GEAR: Genetic AutoResearch evolves autonomous agents with population-based search
Population-based search beats single-path for autonomous AI research agents
Autonomous research agents can already run machine learning experiments without human supervision, but many rely on a narrow search strategy: they repeatedly modify one program and keep changes only when they improve the current best result. This single-path approach discards useful partial ideas, alternative promising directions, and insights from failed experiments. GEAR addresses this by maintaining a population of candidate research states, each storing code changes, reflections, and performance data. It selects parents based on productivity, novelty, and coverage, then explores new ideas through mutation and crossover. This allows the system to build on past discoveries while exploring diverse strategies in parallel.

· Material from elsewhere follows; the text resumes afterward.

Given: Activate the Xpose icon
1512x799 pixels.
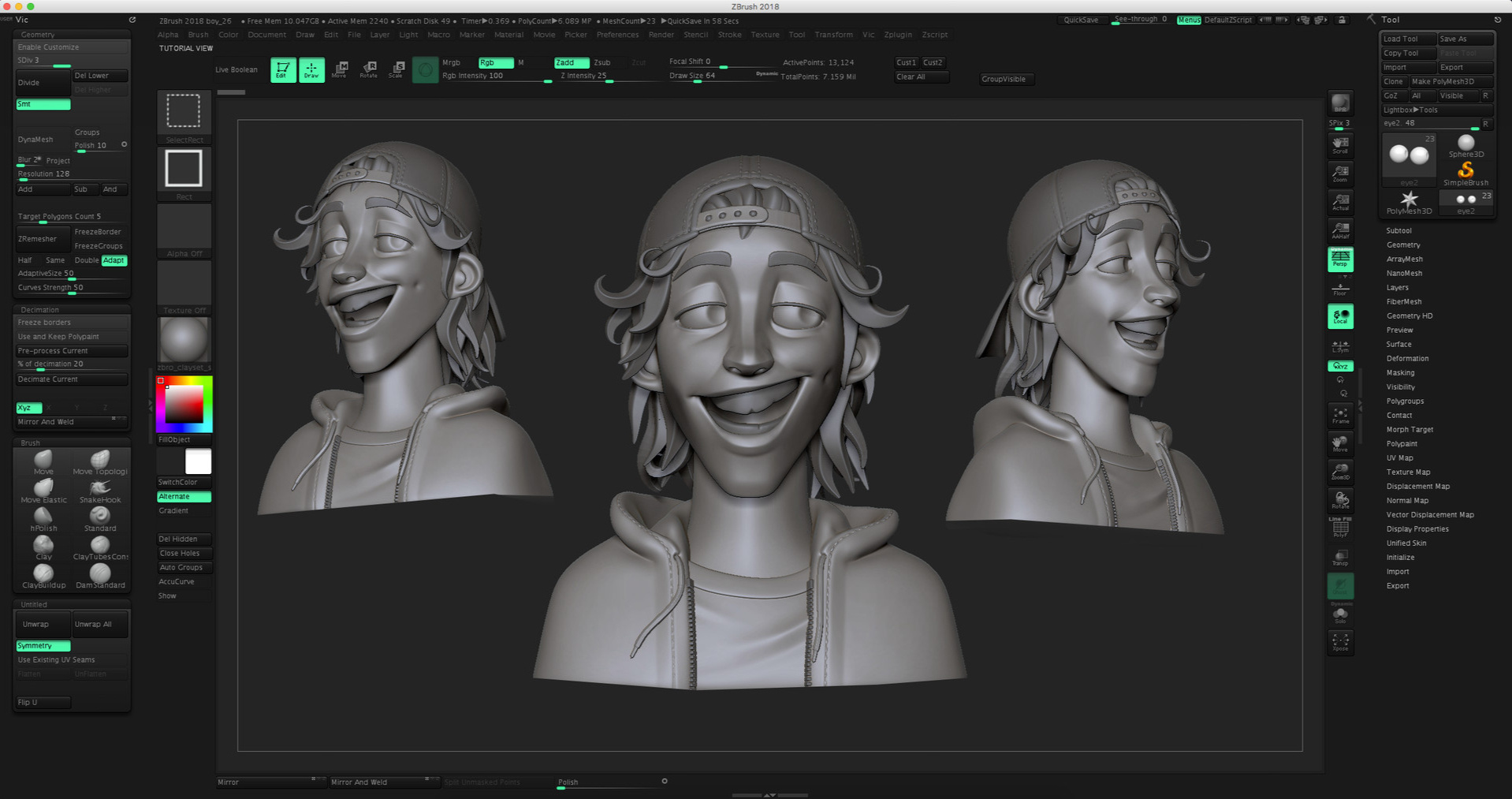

Three versions of GEAR were studied: one controlled through prompting, one using a fixed programmatic search controller, and one where the controller itself evolves during the run. All three outperformed the baseline AutoResearch approach under the same compute budget. Crucially, while the baseline tends to settle into one local optimum, GEAR continues finding improvements over longer runs. The results suggest that autonomous research agents become more effective when they maintain multiple promising directions and can adapt their search strategy over time, pointing to a new paradigm for automated AI research.
- Replaces single-path search with population-based search across multiple research states
- Three versions tested: prompting-controlled, fixed programmatic, and an evolving controller
- Outperforms AutoResearch baseline under same compute budget, avoiding local optima in longer runs
Why It Matters
Could unlock more efficient and creative autonomous AI research by exploring diverse solutions in parallel.